EXERCICES ET CONSIGNES:
**A)** Dans le texte sur la durée du travail, depuis quand le personnel de la Fondation David Suzuki bénéficie-t-il d'une semaine de travail de quatre jours ?
**B)** Recopiez sans rien changer tout le passage du texte sur la durée du travail, depuis « Nous sommes à » jusqu'à « leur temps libre. ».

EXTRAIT DU DOCUMENT:
================================

Nous sommes à huit ans de la prévision sur 100 ans de John Maynard Keynes. La technologie a avancé, plus que ce qu’il aurait pu imaginer. La croissance de la population a ralenti, bien qu’elle ne se soit pas stabilisée. Le capital a augmenté, même si une grande partie de la richesse a été accumulée et monopolisée par quelques-uns. Les crises environnementales et sociales ont amené beaucoup de gens à remettre en question les priorités économiques. Alors, pourquoi avons-nous encore des heures de travail semblables à celles d’il y a 70 ans?
Une partie de la réponse réside dans l’adoption du « consumérisme » comme modèle économique après la guerre. Cela peut aussi être lié à la préoccupation soulevée par John Maynard Keynes, à savoir la crainte que les gens ne sachent pas comment occuper leur temps libre.
Or, alors que tant de gens qui se sentent dépassés par un déséquilibre entre vie professionnelle et vie privée, ce dernier point n’est pas un problème insurmontable. Les femmes, en particulier, en ressentent les effets. Contrairement aux femmes des années 1950, la plupart des femmes d’aujourd’hui ont intégré le marché du travail, mais comme c’était le cas à l’époque, elles s’occupent encore majoritairement des tâches ménagères et des soins aux enfants.
John Maynard Keynes fait la distinction entre les besoins qui ont un caractère « absolu » et ceux qui ont un caractère « relatif ». Ces derniers, a-t-il soutenu, « correspondent à un désir de supériorité » et « sont peut-être tout à fait insatiables ». Mais l’économiste Joseph Stiglitz, de l’Université Columbia, fait remarquer que la société façonne nos choix. Nous « apprenons à consommer en consommant », écrit-il, et à « apprécier les loisirs en appréciant les loisirs ».
Comme nous n’avons pas réussi à réduire graduellement les heures de travail, comme John Maynard Keynes l’avait envisagé, il est peu probable que nous atteignions les 15 heures d’ici 2030. Mais les conditions environnementales et sociales ont déclenché un mouvement vers une semaine de travail de quatre jours. (Le personnel de la Fondation David Suzuki bénéficie d’une semaine de travail de quatre jours depuis sa fondation en 1990.)
Mais les conditions environnementales et sociales ont déclenché un mouvement vers une semaine de travail de quatre jours.

================================

DONNÉES EXTRAITES:
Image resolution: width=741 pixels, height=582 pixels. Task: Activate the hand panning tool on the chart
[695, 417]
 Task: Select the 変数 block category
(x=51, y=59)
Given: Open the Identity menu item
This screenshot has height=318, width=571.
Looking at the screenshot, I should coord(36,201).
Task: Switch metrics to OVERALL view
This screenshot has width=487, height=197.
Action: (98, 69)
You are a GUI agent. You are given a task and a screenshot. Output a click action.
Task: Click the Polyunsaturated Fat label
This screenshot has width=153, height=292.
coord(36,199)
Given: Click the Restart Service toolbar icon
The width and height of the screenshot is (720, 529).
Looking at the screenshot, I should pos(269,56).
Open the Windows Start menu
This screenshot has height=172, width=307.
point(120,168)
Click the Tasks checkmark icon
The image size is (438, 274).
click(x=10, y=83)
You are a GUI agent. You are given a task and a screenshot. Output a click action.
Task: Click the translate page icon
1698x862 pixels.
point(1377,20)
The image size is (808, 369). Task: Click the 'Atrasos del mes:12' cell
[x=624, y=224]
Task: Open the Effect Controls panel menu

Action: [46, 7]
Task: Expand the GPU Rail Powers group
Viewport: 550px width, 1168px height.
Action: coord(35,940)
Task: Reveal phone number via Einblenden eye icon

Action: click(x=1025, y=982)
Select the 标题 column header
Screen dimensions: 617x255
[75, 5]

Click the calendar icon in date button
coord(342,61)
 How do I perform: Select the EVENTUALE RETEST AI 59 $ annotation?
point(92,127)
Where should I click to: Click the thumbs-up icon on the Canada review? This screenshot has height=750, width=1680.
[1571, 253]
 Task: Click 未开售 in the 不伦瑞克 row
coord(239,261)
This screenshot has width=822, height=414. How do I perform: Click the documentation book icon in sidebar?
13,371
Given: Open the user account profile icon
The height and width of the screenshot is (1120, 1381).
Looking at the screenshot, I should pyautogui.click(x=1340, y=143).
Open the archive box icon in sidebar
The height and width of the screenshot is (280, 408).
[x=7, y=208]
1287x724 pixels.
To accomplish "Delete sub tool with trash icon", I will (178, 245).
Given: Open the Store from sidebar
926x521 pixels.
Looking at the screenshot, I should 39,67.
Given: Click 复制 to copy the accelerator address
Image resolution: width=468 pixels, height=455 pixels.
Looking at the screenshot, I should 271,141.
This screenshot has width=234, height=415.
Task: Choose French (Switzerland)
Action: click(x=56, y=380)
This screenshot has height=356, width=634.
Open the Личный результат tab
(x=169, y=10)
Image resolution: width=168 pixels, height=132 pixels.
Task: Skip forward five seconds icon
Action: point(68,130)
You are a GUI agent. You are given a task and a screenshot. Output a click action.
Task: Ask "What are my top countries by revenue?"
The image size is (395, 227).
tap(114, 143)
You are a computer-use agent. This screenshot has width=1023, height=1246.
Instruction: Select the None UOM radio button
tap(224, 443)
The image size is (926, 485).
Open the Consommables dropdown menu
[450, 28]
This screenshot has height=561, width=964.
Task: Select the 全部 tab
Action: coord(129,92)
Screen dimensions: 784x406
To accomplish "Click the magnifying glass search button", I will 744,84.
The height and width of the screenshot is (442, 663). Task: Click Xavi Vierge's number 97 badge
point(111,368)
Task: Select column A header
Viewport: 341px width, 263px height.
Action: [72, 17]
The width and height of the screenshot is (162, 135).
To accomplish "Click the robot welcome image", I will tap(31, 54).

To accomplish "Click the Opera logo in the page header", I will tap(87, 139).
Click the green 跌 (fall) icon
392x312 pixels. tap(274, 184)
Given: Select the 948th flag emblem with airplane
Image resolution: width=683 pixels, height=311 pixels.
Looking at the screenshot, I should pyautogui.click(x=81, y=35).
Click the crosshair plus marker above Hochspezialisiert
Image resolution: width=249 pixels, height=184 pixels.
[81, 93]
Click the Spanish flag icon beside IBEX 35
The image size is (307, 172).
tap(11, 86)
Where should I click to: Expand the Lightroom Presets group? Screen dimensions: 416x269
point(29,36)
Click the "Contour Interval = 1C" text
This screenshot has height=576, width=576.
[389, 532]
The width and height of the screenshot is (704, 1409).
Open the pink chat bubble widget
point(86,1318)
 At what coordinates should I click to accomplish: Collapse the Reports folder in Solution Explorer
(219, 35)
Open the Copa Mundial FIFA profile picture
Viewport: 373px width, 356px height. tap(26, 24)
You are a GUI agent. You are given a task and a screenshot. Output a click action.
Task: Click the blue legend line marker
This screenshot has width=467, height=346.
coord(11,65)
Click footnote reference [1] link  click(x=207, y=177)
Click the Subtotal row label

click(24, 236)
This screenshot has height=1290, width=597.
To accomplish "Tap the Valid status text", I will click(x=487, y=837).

================================

CORRIGÉ DES EXERCICES:
**A)** Depuis la fondation de la Fondation David Suzuki en 1990.

**B)**
Nous sommes à huit ans de la prévision sur 100 ans de John Maynard Keynes. La technologie a avancé, plus que ce qu’il aurait pu imaginer. La croissance de la population a ralenti, bien qu’elle ne se soit pas stabilisée. Le capital a augmenté, même si une grande partie de la richesse a été accumulée et monopolisée par quelques-uns. Les crises environnementales et sociales ont amené beaucoup de gens à remettre en question les priorités économiques. Alors, pourquoi avons-nous encore des heures de travail semblables à celles d’il y a 70 ans?
Une partie de la réponse réside dans l’adoption du « consumérisme » comme modèle économique après la guerre. Cela peut aussi être lié à la préoccupation soulevée par John Maynard Keynes, à savoir la crainte que les gens ne sachent pas comment occuper leur temps libre.